Маша глубоко вздохнула.

— Раз со мной, знаешь, какой случай был? — спросила она меня.

— Какой?

— Да вот не хуже нынешнего.

— Что же такое?

— Такая страсть, что упаси господи! Это было зимою прошлого года. Жила я тогда тут же, на Грачовке, только в другом месте. Вот праздновали мы именины одной подруги, — после крещенья, должно быть, вскорости было, — стужа такая стояла, что просто смерть. Денег мы тогда достали где-то порядочно. Пируем. К вечеру я натесалась до зеленых чертей: еле на ногах держусь. Нас было человек десять мужчин и женщин. Так, выпила я до того, что просто память потеряла. Говорят, пошла я в те поры куда-то со двора. Салопишко был на мне заячий, платьишко шерстяное, на голове платок ковровый, хороший. Только что же вышло-то, слушай! Приснилось мне, что будто бы меня черти в ад тащат, и так этот ад ясно мне представляется, вот ровно бы настоящий. Притащили будто бы, свалили у огня, да и начинают понемногу толкать в огонь, и толкают ровно бы ногами вперед. Что же бы ты думал? Просыпаюсь и вижу, что стою я по колени в снегу, в сугробе, на Москве-реке: нет на мне ни салопа, ни платья, ни платка — всё сняли; ночь темная-претемная, холод этот так и пробирает, так и пробирает меня насквозь. Я перекрестилась да бежать, да бежать домой. Одначе будочник какой-то схватил: нечего делать, переночевала в части ни за что ни про что, да еще одежу всю сняли. После спрашивала, спрашивала: как, мол, я могла попасть на Москву-реку и кто меня ободрал — никто не знает. Да поживи-ка, брат, с наше, узнаешь, какова она есть жизнь! — заметила мне Маша, как бы в поучение.
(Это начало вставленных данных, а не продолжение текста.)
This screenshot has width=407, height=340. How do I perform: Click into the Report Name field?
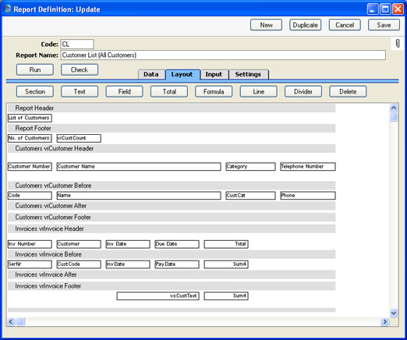223,55
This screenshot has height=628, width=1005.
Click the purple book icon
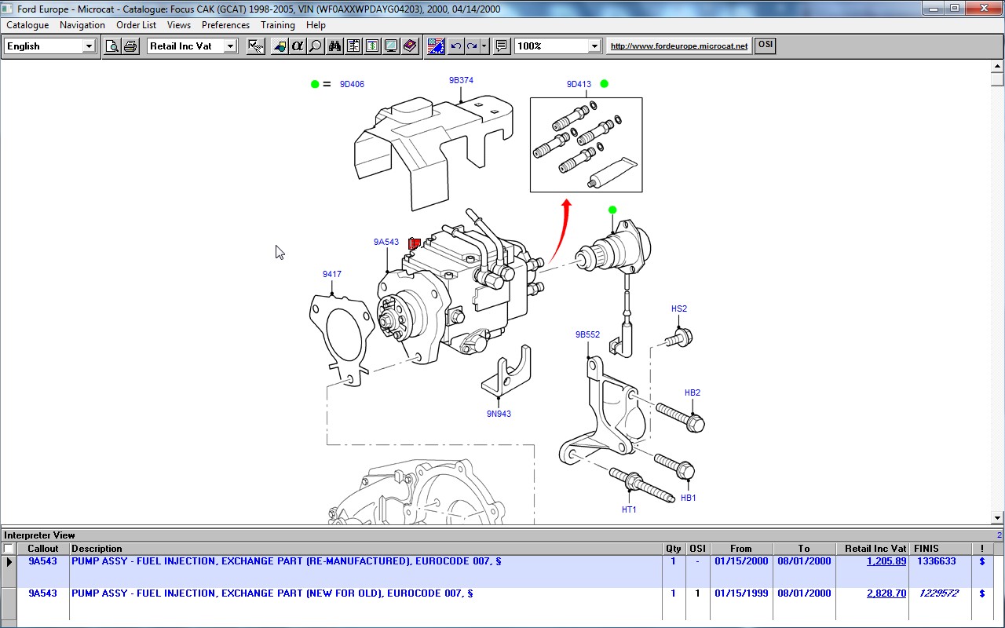click(410, 46)
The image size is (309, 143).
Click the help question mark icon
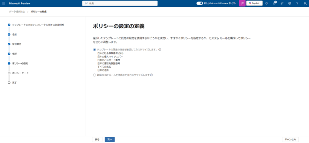tap(297, 3)
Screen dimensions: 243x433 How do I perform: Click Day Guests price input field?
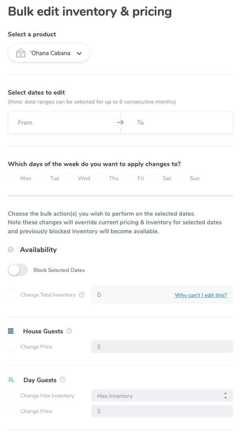162,411

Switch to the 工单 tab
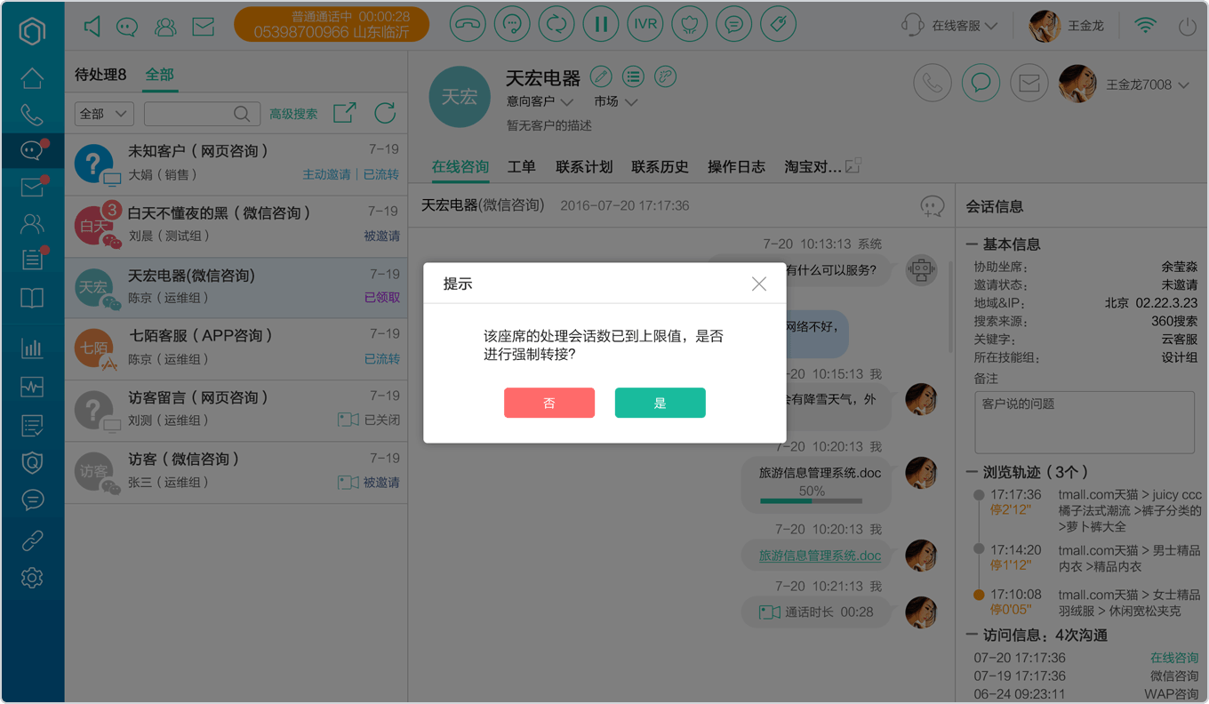[x=522, y=167]
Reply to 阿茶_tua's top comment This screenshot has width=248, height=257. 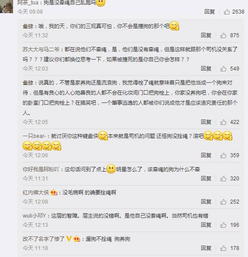pos(210,12)
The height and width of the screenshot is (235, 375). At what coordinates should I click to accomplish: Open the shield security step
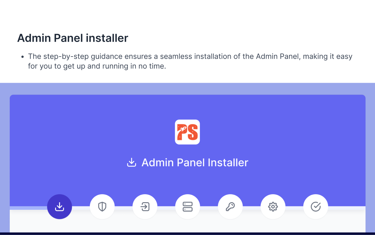coord(102,207)
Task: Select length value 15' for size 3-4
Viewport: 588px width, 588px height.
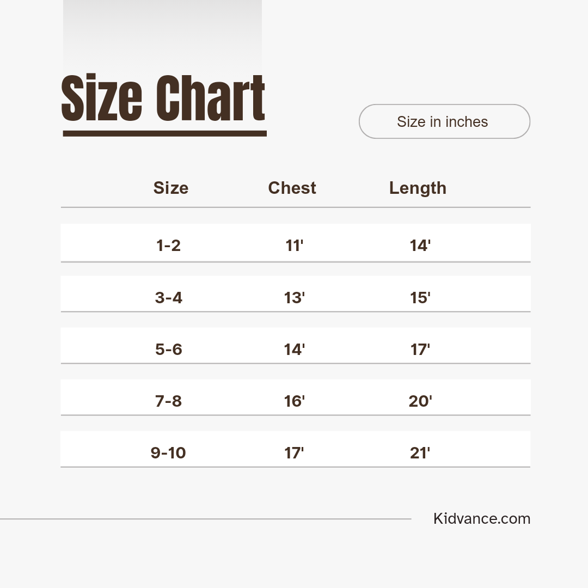Action: click(420, 298)
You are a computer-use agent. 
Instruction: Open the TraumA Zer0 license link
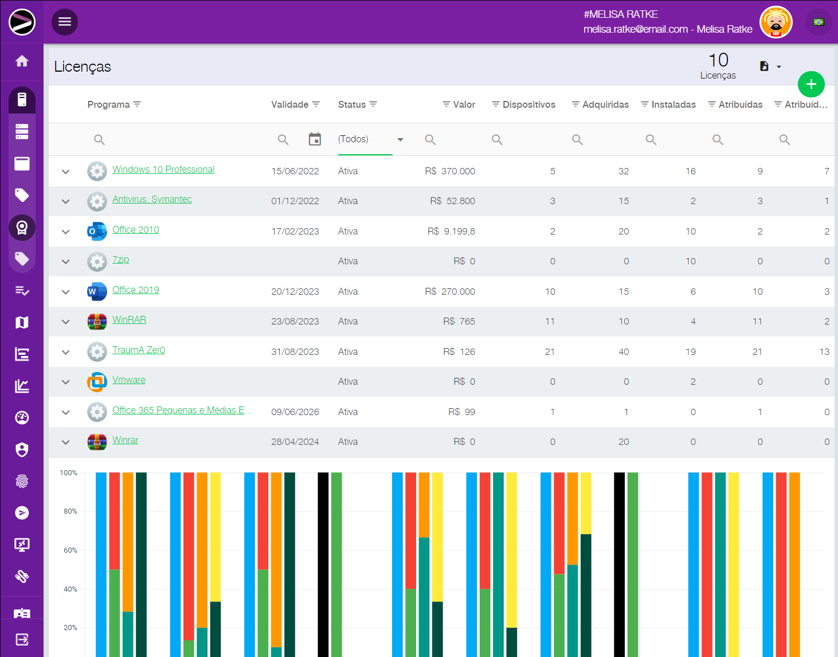[139, 350]
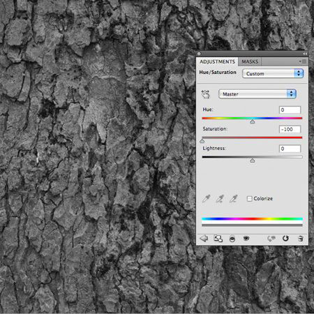This screenshot has width=314, height=314.
Task: Click the clip to layer icon
Action: (232, 239)
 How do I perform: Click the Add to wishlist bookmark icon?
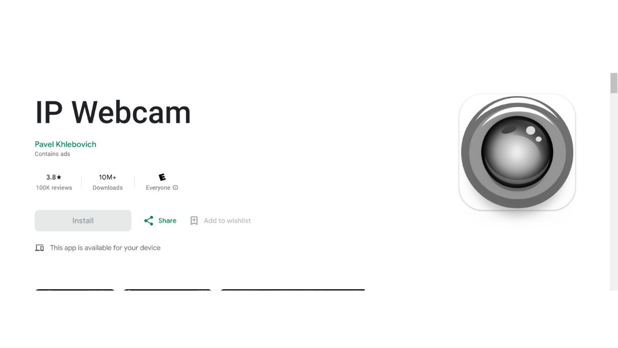pos(194,221)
— Отчего ты, Маша, не пойдешь куда-нибудь, в горничные, что ли?

— Оттого, что ты дурак!

— За что же ты ругаешь меня?

— За то, что ты пустяки говоришь.

— Какие же пустяки?

— Разумеется. Ты знаешь, я теперь отвыкла от всякой работы, у меня дурь-то из головы нужно выбивать не один год, не два… да и не выведешь ее теперь, пока я могу жить хоть так, как теперь живу — пока не издохну совершенно с голоду.

«Действительно, — подумал я, — какая тут работа, когда женщину никогда и не приучали к ней, и когда, прежде чем научить чему-нибудь путному, явились люди, которые только и были способны на то, чтобы развратить, и развратить очень глубоко эту несчастную жертву, с ранних лет поставивши ее на скорбную дорогу безделья и разврата».

— Ну, прощай! — крикнула мне Маша, — я спать хочу.

— Прощай!

Скоро в стойлах водворилась глубокая тишина, нарушаемая лишь дружным храпеньем нескольких забывшихся сном душ. Циничная откровенность и холодность, с какою Маша рассказывала свои похождения, долго тревожили меня.

«Экое глубокое паденье! Экой разврат подлый!» — думал я, ворочаясь с боку на бок.